# iRacing als Rookie SR steigern



## GotPainInTheAss (15. Januar 2013)

Moin Leute,
habe mir nun auch iRacing im Jahresabo gegönnt und ich muss sagen, es ist einfach der Wahnsinn! Die Atmossphäre ist schlicht und ergreifend Atemberaubend *_*
Ich fahre aktuell im Oval Rennen, in der Stock Series oder wie das heißt. In den ersten Runden liege ich eigentlich immer unter den besten 5, zumindest solange bis sich entweder vor mir jemand dreht und mich mitreisst, oder jemand zu übermütig versucht mich zu Überholen -.- Wegen solchen Geschichten ist mein SR jetzt auf 2.32 runter und ich empfinde es einfach nurnoch als frustrieren, wegen sowas zu verlieren! Nun meine Frage, wie schaffe ich es am schnellsten mein SR nach oben zu drücken, so dass ich wenigstens in die D Lizens komme?


----------



## 1awd1 (15. Januar 2013)

GotPainInTheAss schrieb:


> Moin Leute,
> habe mir nun auch iRacing im Jahresabo gegönnt und ich muss sagen, es ist einfach der Wahnsinn! Die Atmossphäre ist schlicht und ergreifend Atemberaubend *_*
> Ich fahre aktuell im Oval Rennen, in der Stock Series oder wie das heißt. In den ersten Runden liege ich eigentlich immer unter den besten 5, zumindest solange bis sich entweder vor mir jemand dreht und mich mitreisst, oder jemand zu übermütig versucht mich zu Überholen -.- Wegen solchen Geschichten ist mein SR jetzt auf 2.32 runter und ich empfinde es einfach nurnoch als frustrieren, wegen sowas zu verlieren! Nun meine Frage, wie schaffe ich es am schnellsten mein SR nach oben zu drücken, so dass ich wenigstens in die D Lizens komme?

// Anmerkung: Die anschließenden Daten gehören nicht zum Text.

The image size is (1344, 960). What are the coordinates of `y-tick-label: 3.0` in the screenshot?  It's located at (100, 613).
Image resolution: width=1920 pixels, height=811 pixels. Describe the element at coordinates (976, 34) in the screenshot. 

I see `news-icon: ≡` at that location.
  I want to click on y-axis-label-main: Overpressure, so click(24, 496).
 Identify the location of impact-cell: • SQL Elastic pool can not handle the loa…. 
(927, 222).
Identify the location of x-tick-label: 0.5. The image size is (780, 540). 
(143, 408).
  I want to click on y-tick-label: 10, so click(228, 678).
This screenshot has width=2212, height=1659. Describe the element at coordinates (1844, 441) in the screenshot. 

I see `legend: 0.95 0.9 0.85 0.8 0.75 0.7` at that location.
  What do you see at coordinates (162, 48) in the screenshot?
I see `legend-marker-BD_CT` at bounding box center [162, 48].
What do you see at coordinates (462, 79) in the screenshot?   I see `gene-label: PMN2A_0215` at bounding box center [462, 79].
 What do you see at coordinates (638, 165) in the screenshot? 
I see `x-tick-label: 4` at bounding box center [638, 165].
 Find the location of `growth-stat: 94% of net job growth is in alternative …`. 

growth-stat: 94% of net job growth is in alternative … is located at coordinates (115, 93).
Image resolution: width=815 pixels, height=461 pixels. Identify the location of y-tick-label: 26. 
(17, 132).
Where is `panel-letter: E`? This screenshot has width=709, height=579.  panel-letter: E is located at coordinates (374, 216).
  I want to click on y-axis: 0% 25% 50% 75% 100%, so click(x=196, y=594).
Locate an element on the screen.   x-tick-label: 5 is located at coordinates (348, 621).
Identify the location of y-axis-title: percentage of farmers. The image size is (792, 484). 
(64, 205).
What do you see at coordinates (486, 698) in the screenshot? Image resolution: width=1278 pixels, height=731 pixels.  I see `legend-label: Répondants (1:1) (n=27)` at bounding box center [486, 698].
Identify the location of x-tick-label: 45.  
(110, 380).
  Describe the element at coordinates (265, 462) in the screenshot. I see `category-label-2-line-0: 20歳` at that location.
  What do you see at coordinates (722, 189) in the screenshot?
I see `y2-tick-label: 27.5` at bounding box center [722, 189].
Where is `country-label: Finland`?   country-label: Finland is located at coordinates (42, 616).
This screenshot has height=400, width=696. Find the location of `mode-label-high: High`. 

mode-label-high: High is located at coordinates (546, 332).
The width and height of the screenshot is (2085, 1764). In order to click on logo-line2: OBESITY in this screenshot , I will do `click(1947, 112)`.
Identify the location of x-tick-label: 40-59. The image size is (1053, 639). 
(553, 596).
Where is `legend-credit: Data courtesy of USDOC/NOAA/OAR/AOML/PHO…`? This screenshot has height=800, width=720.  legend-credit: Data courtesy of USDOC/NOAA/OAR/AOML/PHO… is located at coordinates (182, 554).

Klingt jetzt zwar doof aber du musst einfach nen bissl defensiver fahren und vielleicht auch mal den ein oder anderen Zweikampf meiden. Enge Fights in den unteren Klassen sind meist nicht möglich, grad bei niedrigem irating. Ansonsten kannst du mit sauberem Quali und time trial sr erfahren und schneller aufsteigen.


----------



## GotPainInTheAss (15. Januar 2013)

Ok, danke  Wie bekommt man senn dieses iRating, hab das noch nicht so ganz verstanden :/ Und das mit den Zweikämpfen bin ich vom Kartfahren gewöhnt, ich halte es einfach nicht aus hinterher zufahren


----------



## Jor-El (15. Januar 2013)

Das iRating ist quasi dein Handicap.
Fährst du gut, steigt es. Fährst du schlecht, dann sinkt es.
Dient dazu, dass man mit gleichstarken Gegnern ein Rennen bestreiten kann.


----------



## GotPainInTheAss (15. Januar 2013)

Ah ok, Danke


----------